▸ 読解文
------------------------------------------------------------------------

「どこでどんな暮らしをしている人でも、心の中に重荷や十字架を抱えていて、それでも毎日束の間の幸せを感じながら生きているのです。炊きたてご飯がとても美味しそう。」川っぺりムコリッタ もりのいぶきさんの映画レビュー(感想・評価)
どこでどんな暮らしをしている人でも、心の中に重荷や十字架を抱えていて、それでも毎日束の間の幸せを感じながら生きているのです。炊きたてご飯がとても美味しそう。
松山ケンイチにムロツヨシに吉岡秀隆。
このキャスティングで一体どんなお話が と
気になっていた作品を鑑賞してきました。
一人の男が暮らし始めた古い安アパート。
そこで生活する人達との交流を描いたお話 です。
それぞれが過去の重荷を背負っている住人たち。
暮らしぶりは豊かとは言えなくとも
毎日の暮らしの中に
ささやかな幸せを見つけながら しっかりと生きている。
主人公の「山田」を演じたのは松山ケンイチ。
詐欺の罪で刑務所に服役していたらしい。
出所してこのアパートを紹介されて住人に。
「人からお金を騙し取った」
ということらしいのですが
おそらく彼自身もそんな事とは知らずに
詐欺の片棒を担がされたのではないか ?
と、そんな感じすら受けるほど
「無口で 人との付き合いがヘタ」
な人物を好演してました。
そんな彼の隣人「島田」がムロツヨシ。
いや~
クセが強く、押しも強く、しかしどこか陰りのある
そんな強烈な
個性120%全開のムロツヨシを堪能しました。 拍手。
この「山田」と「島田」の関係性。
相手の足りない所を互いに補いあえるようになる
その過程の変遷が、見ていてすごく面白かった。
※食事(スキヤキ)に乱入する場面なんか
島田に続き、茶碗とハシだけ持って
「お金持ってません」 と
宣言して食べ始める姿には、清々しさを感じました。 はい。
※溝口サン(吉岡秀隆)には同情するしか無いですが (…涙)
と、まあ
こんな感じに
「ハイツ ムコリッタ」で暮らす人達の
「ささやかな幸福の時間」
を、切り出して描いた作品です。
昭和の時代にはこのような
助け合い、もたれ掛かり合って暮らす生活の場が
あらこちにあったような気がします。 しみじみ。
観て良かったです。
満足。
◇ あれこれ
前科者・その後
を描いた作品を、最近他にも何作品か観ている事に
思い当たったのですが…
「ヤクザと家族」 元々住んでいた世界が違うかも (…汗)
「前科者」 リアルな現実の描写が凄かった (…汗)
「すばらしき世界」 シビアな現実を見せられました (…涙)
う~ん
同じ前科者のその後を描いた作品でも
描く世界観が全く違いますね。
この作品は一番ソフトです。

------------------------------------------------------------------------

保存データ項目
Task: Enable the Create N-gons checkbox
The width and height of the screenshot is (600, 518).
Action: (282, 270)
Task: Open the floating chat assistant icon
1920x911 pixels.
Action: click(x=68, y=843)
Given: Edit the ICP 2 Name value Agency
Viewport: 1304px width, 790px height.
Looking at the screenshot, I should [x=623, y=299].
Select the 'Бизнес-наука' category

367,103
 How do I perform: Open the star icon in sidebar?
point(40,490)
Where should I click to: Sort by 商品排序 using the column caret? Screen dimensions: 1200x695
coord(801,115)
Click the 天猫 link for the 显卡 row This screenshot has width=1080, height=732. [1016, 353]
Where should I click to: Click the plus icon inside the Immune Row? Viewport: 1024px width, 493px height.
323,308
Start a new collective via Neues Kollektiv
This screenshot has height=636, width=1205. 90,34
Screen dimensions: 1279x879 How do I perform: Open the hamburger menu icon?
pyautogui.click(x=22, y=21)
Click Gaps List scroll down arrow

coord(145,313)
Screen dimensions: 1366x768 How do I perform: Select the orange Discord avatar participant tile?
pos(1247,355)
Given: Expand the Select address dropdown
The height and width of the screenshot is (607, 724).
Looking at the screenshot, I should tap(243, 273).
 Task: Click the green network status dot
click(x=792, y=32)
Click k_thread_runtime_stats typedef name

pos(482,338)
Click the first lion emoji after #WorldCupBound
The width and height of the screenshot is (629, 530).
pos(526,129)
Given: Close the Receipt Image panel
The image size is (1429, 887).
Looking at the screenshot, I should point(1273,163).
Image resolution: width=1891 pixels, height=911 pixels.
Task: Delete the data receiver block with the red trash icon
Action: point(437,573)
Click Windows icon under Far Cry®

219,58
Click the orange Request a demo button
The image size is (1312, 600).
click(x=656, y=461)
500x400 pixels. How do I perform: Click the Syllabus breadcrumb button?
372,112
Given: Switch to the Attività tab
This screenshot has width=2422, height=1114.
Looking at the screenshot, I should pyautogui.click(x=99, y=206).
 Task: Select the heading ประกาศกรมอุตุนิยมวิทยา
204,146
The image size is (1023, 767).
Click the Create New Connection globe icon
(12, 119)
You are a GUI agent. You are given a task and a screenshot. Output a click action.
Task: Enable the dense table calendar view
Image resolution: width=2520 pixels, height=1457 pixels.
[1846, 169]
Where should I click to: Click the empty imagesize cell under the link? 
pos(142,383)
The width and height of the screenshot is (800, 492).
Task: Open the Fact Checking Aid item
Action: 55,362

------------------------------------------------------------------------

▸ 練習課題
- 1) 映画レビューの「◇ あれこれ」の部分で、前科者のその後を描いた作品として挙げられている映画の題名をすべて書き出してください。
- 2) 映画レビューについて、次の問いに答えよ。
(a) 主人公の「山田」を演じた俳優は誰か。
(b) 住人たちが暮らすアパートの名前は何か。
(c) 「山田」が刑務所に服役していたのは何の罪か。
- 3) 映画レビューの最後の文に続けて、その先を書き継げ。

▸ 解答
- 1)
「ヤクザと家族」
「前科者」
「すばらしき世界」

- 2)
(a) 松山ケンイチ
(b) ハイツ ムコリッタ
(c) 詐欺の罪

- 3)
フグ差し
子供の前で、フグを食べる真似をする溝口(吉岡秀隆)。
表現力は素晴らしかったのですが
幼稚園児くらいの子供に、伝わるのでしょうか ??
(スキヤキなら分かりますが)
※200万の墓、自分の取り分はいくらなんでしょうね? (…下世話)
おばあさん
アパートの前で山田に声をかけた人。
「こんな植物でも、手をかければ綺麗な花が咲くのよ」
後でユーレイと分かるこの人
大家さん(満島ひかり)からは
"会いたかった" "次は私の所に出て"
と熱烈ラブコール。
死んだ後もこんなに慕われる人生も 悪くないかも
そんな風に思ったりします。
☆映画の感想は人さまざまかとは思いますが、このように感じた映画ファンもいるということで。
コメントしていただきましてありがとうございました😊
昔からの質素ながらきちんとした食事、+ 卵焼きが欲しいです。
本作への理解が更に深まるレビューをありがとうございました☆。
またよろしくお願いいたします🤲
もりのいぶきさん
共感&コメントありがとうございます。
また拙いレビューをお読みいただき嬉しい限りです。
『波紋』は熟年夫婦の私には響いてきました。
ティストが全然違いますが荻上監督の『川っぺりムコリッタ』素敵な作品でした。
共感有り難うございます。そうですね。松山ケンイチさんは、やはり「騙し取られる側」にしか見えないです。彼が詐欺犯であったと言う意外性も、作品に深味を与えているように感じました。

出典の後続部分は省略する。